**Extracted text:**
● ● ● ●

No silver bullets here: Accessing data stored in Neo4j on the JVM

In the previous post I presented various ways how to get data into Neo4j. Now that you have a lot of connected data and it’s attributes, how to access, manipulate, add to them and delete them?

I’m working with and in the Spring ecosystem quite a while now and for me the straight answer is – without much surprises – just use the Spring Data Neo4j module if you work inside the Spring ecosystem. But to surprise of some, there’s more than just Spring there outside.

In this blog post I walk you through

Using the Neoj4 Java-Driver directly
Creating an application based on Micronaut, which went 1.0 GA these days, the Neo4j Java-Driver and Neo4-OGM
A full blown Spring Boot application using Spring Data Neo4j

Before we jump right into some of the options you as an application developer have to access data inside Neo4j, we have to get a clear idea of some of the building blocks and moving parts involved. Let’s get started with those.

Building blocks and moving parts

Neo4j Java-Driver

The most important building block for access Neo4j on the JVM is possibly the Neo4j Java Driver. The Java driver is open source and is available on Github under the Apache License. This driver uses the binary “Bolt” protocol.

● ● ● ●

**Exercise data:**
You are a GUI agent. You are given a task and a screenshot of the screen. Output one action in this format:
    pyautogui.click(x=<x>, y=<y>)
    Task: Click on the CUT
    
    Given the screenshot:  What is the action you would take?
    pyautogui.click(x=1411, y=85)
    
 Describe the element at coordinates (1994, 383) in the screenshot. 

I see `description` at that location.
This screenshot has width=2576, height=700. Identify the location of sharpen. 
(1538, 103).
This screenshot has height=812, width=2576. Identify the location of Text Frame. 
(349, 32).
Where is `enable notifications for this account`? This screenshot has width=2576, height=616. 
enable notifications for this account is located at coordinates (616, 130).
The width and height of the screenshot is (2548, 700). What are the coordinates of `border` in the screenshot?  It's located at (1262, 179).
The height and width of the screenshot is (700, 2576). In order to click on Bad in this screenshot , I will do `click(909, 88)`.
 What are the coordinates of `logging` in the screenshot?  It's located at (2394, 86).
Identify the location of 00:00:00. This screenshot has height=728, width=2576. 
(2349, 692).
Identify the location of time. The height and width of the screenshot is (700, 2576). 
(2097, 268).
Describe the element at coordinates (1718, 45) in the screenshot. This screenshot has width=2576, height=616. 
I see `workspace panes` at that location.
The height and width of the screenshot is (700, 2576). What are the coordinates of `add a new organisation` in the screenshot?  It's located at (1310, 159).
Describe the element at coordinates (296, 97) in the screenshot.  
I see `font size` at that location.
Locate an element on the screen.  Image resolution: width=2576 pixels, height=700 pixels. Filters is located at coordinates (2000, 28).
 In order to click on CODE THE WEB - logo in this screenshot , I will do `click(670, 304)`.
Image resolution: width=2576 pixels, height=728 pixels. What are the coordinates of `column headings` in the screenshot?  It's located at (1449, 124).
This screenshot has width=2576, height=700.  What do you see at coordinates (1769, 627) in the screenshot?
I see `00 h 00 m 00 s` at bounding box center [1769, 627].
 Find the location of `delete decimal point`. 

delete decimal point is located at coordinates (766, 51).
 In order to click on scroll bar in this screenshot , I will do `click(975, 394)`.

● ● ● ●

**Task list:**
a: Set down, without any alteration, the rows from the very first one through the line containing "delete decimal point is" with both of those ends included.
b: Resume the post on accessing Neo4j data from the JVM, picking up directly after its final sentence.
The text and the rows were taken from unrelated sources.

**Answers by task:**
a:
You are a GUI agent. You are given a task and a screenshot of the screen. Output one action in this format:
    pyautogui.click(x=<x>, y=<y>)
    Task: Click on the CUT
    
    Given the screenshot:  What is the action you would take?
    pyautogui.click(x=1411, y=85)
    
 Describe the element at coordinates (1994, 383) in the screenshot. 

I see `description` at that location.
This screenshot has width=2576, height=700. Identify the location of sharpen. 
(1538, 103).
This screenshot has height=812, width=2576. Identify the location of Text Frame. 
(349, 32).
Where is `enable notifications for this account`? This screenshot has width=2576, height=616. 
enable notifications for this account is located at coordinates (616, 130).
The width and height of the screenshot is (2548, 700). What are the coordinates of `border` in the screenshot?  It's located at (1262, 179).
The height and width of the screenshot is (700, 2576). In order to click on Bad in this screenshot , I will do `click(909, 88)`.
 What are the coordinates of `logging` in the screenshot?  It's located at (2394, 86).
Identify the location of 00:00:00. This screenshot has height=728, width=2576. 
(2349, 692).
Identify the location of time. The height and width of the screenshot is (700, 2576). 
(2097, 268).
Describe the element at coordinates (1718, 45) in the screenshot. This screenshot has width=2576, height=616. 
I see `workspace panes` at that location.
The height and width of the screenshot is (700, 2576). What are the coordinates of `add a new organisation` in the screenshot?  It's located at (1310, 159).
Describe the element at coordinates (296, 97) in the screenshot.  
I see `font size` at that location.
Locate an element on the screen.  Image resolution: width=2576 pixels, height=700 pixels. Filters is located at coordinates (2000, 28).
 In order to click on CODE THE WEB - logo in this screenshot , I will do `click(670, 304)`.
Image resolution: width=2576 pixels, height=728 pixels. What are the coordinates of `column headings` in the screenshot?  It's located at (1449, 124).
This screenshot has width=2576, height=700.  What do you see at coordinates (1769, 627) in the screenshot?
I see `00 h 00 m 00 s` at bounding box center [1769, 627].
 Find the location of `delete decimal point`. 

delete decimal point is located at coordinates (766, 51).

b:
You can think of that driver as analogue to a JDBC driver that available for a relational database. Neo4j also offers drivers for different languages based on the Bolt protocol.

As with Java’s JDBC driver, there’s a bit of ceremony involved when working with this driver. First you have to acquire a driver instance and then open a session from which you can query the database:

try (
    Driver driver = GraphDatabase.driver( uri, AuthTokens.basic( user, password ) );
    Session session = driver.session()
) {
    List<String> artistNames =
        session
            .readTransaction(tx -> tx.run("MATCH (a:Artist) RETURN a", Map.of()))
            .list(record -> record.get("a").get("name").asString());
}

With that code, one connects against the database and retrieves the names of all artists, I imported in my previous post. What I omitted here is the fact that the driver does connection pooling and one should not open and close it immediately. Instead, you would have to write some boiler plate code to handle this.

There are some important things to notice here: The code speaks of a driver. That is org.neo4j.driver.v1.Driver. The session is also from the same package: org.neo4j.driver.v1.Session. Those both are types from the driver itself. You have to know this things, because those terms will pop up later again. Neo4j-OGM, the object graph mapper, also speaks about drivers and session, but those are completely different things.

The Java driver has a nice type system (see The Cypher type system) and gets you quite far.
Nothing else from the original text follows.